Day 33 Arguments: 25th April 2018

Mr Rakesh Dwivedi continued his arguments from Day 32. He began by reiterating that Aadhaar is not necessary - and more so, incapable - of enabling surveillance. The information that is required for targeted profiling or surveillance is already available with Requesting Entities (“RE”). The government only authenticates and retains no information. He argued that there is strong propaganda about how the Aadhaar is dangerous and an unsubstantiated fear has been inculcated. He contended that the concept of algorithms has been smudged to portray that Aadhaar has the capacity to surveil. He argued that private players like telecom companies, Google, and Facebook collect and store a lot more information about users, and says that when all this information is easily available and accessible, Aadhaar is not required for access to any information. The information possessed by the Authority is of no commercial value.

 

Mr Dwivedi elaborated on the safety mechanisms in place against REs. The information retained by the REs is insufficient for any targeted profiling or surveillance. Secondly, this is information that they would can access in other ways as well. Finally, they have no role to play in the device that enables authentication. The device is already secured to encrypt, before the RE purchases it. The device codes that are directed to the Authority are a part of 'metadata', essential to ensure safe and secure transactions. Encryption, time stamps and the digital signature of the RE form a part of the safety mechanism. Moreover, REs have to undergo auditing. He argued that the UIDAI can exercise fair and reasonable safeguards under Article 21 to monitor RE activities. The data collected by REs is segregated and cannot be consolidated. UIDAI is an autonomous body with the Central Government, with no access to data. Thus, there is no possibility of surveillance. 

 

Next, Mr. Dwivedi discussed the Order of the Supreme Court in Lokniti Foundation v.
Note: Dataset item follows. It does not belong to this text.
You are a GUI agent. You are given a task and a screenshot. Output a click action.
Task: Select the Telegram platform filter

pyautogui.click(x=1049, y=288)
UOI. He argued that the Supreme Court had allowed mandatory linking of SIM cards with Aadhaar, and emphasized that linking is necessary to check the menace of fake SIM cards. Justice Chandrachud clarified that the Supreme Court had never directed the conduct E-KYC of mobile numbers using Aadhaar. Mr Dwivedi accepted that the e-KYC was done on the recommendation of TRAI before the order in Lokniti v. UOI, but added that e-KYC was a proportional exercise, keeping in mind the legitimate state interest in curbing fake SIM cards. 

 

With that, Mr Dwivedi concluded his arguments.

 

Next, Mr. Gopal Sankaranarayanan, representing the Centre for Civil Society (an Intervenor), began his arguments. Heis first argument is that the Aadhaar Act as a whole does not violate the Right to Privacy, but certain provisions of the Act must be read down. Secondly, the Aadhaar Act is not mandatory. Third, Section 139AA of the Income Tax Act violates Articles 14 and 2. Finally, the Right to Self-Identity is a fundamental right under the Constitution and the process of exclusive identification by the Aadhaar Act violates this right.

 

Mr Sankaranarayanan will be resuming his arguments on 26th April 2018.